Timeliness of the Tribal Recognition Process Has Improved, but It Will Take Years to Clear the Existing Backlog of Petitions
GAO-05-347T, Feb 10, 2005
The Bureau of Indian Affairs' (BIA) regulatory process for recognizing tribes was established in 1978. The process requires groups that are petitioning for recognition to submit evidence that they meet certain criteria--basically that the petitioner has continuously existed as an Indian tribe since historic times. Critics of the process claim that it produces inconsistent decisions and takes too long. Congressional policymakers have struggled with the tribal recognition issue for over 27 years. H.R. 4933 and H.R. 5134, introduced in the 108th Congress, and H.R. 512, which was introduced last week, have focused on the timeliness of the recognition process. This testimony is based in part on GAO's report, Indian Issues: Improvements Needed in Tribal Recognition Process (GAO-02-49, November 2, 2001). Specifically, this testimony addresses (1) the timeliness of the recognition process as GAO reported in November 2001 and (2) the actions the Department of the Interior's Office of Federal Acknowledgment has taken since 2001 to improve the timeliness of the recognition process.

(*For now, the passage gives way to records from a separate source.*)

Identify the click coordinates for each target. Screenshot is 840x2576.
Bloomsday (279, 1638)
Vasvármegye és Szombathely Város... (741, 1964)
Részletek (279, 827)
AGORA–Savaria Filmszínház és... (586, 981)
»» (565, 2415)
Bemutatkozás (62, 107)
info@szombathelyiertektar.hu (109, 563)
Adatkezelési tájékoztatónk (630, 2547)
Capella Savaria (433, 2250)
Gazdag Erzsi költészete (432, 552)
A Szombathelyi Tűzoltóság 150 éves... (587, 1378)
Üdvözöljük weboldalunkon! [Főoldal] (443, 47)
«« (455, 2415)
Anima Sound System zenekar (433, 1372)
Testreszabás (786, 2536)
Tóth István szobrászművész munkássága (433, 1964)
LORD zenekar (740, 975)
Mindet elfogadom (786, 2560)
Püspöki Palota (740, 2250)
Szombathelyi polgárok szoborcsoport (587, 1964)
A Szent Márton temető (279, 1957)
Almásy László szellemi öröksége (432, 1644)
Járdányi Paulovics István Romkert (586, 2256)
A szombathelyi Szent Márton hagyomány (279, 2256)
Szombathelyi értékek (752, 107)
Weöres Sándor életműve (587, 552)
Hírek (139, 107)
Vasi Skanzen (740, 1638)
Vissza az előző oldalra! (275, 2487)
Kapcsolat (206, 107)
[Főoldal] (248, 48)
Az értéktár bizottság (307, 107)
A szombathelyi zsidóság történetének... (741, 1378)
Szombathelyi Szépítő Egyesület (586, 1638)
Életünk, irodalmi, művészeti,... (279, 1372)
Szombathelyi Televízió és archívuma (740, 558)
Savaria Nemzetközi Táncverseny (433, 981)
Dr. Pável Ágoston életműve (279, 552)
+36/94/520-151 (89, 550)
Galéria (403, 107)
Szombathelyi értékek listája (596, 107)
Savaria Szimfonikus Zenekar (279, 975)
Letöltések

In November 2001, GAO reported that BIA's tribal recognition process was ill equipped to provide timely responses to tribal petitions for federal recognition. BIA's regulations outline a process for evaluating a petition that was designed to take about 2 years. However, the process was being hampered by limited resources, a lack of time frames, and ineffective procedures for providing information to interested third parties, such as local municipalities and other Indian tribes. As a result, there were a growing number of completed petitions waiting to be considered. In 2001, BIA officials estimated that it could take up to 15 years for all the completed petitions to be resolved. To correct these problems, we recommended that BIA develop a strategy that identified how to improve the responsiveness of the process for federal recognition. Such a strategy was to include a systematic assessment of the resources available and needed that could lead to the development of a budget commensurate with the workload. While Interior's Office of Federal Acknowledgment has taken a number of important steps to improve the responsiveness of the tribal recognition process, it still could take 4 or more years, at current staff levels, to work through the existing backlog of petitions currently under review, as well as those that are ready and waiting for consideration. In response to GAO's 2001 report, two vacancies within the Office of Federal Acknowledgment were filled, resulting in a professional staff of three research teams, each consisting of a cultural anthropologist, historian, and genealogist. In addition, the September 2002 Strategic Plan, issued by the Assistant Secretary for Indian Affairs in response to GAO's report, has been almost completely implemented by the Office of Federal Acknowledgment. The main impediment to completely implementing the Strategic Plan and to making all of the information that has been compiled more accessible to the public is the fact that BIA continues to be disconnected from the Internet because of ongoing computer security concerns involving Indian trust funds.